If you guessed the Lakers, then...well, you win nothing, but good work nonetheless!
Not by them, of course. In theory, a team led by Mike Brown, a noted defensive guru, and Dwight Howard, a three-time Defensive Player of the Year, shouldn't be struggling so mightily to stop people as have the Lakers so far.
Yet, that's been precisely the problem—or at least it was through L.A.'s first three games. Pick-and-rolls, dribble drives and even post-ups—you name it, the Lakers have had issues with it. They have been particularly porous in transition, though that's not entirely unexpected given their old legs and penchant for turnovers—18.5 per game so far.

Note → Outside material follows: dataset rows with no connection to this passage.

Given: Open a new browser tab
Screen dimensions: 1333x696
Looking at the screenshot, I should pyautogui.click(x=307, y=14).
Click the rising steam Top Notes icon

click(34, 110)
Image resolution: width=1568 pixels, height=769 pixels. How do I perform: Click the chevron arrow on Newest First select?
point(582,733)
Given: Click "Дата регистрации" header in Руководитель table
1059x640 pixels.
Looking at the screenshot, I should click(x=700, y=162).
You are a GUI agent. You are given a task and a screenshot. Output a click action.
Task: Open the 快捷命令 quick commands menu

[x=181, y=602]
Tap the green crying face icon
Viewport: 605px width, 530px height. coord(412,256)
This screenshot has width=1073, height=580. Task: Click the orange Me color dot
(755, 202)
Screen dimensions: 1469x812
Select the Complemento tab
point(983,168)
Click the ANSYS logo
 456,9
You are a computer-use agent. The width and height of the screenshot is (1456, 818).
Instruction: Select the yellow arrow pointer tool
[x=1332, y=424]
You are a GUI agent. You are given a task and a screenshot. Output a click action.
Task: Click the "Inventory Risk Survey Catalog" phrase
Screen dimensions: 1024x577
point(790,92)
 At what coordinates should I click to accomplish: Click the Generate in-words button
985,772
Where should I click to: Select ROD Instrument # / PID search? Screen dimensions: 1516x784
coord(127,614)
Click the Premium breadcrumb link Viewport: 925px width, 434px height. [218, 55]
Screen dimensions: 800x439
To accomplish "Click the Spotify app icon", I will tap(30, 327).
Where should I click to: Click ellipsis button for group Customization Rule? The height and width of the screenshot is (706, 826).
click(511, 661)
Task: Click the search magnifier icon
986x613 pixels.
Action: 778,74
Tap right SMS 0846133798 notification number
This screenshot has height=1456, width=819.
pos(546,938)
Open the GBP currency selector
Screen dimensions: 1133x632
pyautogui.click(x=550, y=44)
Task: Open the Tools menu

Some would point the finger, rightly or wrongly, at the Lakers' attempt to institute a Princeton-like offense. As it happens, though, the Purple and Gold are having little trouble putting the ball in the basket—sixth in offensive efficiency, third in field goal percentage—and should cut down on the giveaways once their players, old and new, get on the same page.
However, what doesn't figure to change is L.A.'s inability to apply pressure on the perimeter. The Lakers were dead-last in turnovers forced last season and rank in the bottom third of the league to this point in 2012-13.
This should come as no surprise, seeing as how the Lakers lack length, athleticism and youth among their guards and wings. Kobe Bryant and Metta World Peace were All-Defensive performers once upon a time, but are now vastly overrated in that regard.
As far as Steve Nash goes, he's long been more of a matador than a stopper.
Howard and Pau Gasol will do plenty to make up for the Lakers' mistakes on the outside, but this team is going to wear down quickly if it can't keep the opposition from using up clock to get good looks at the basket.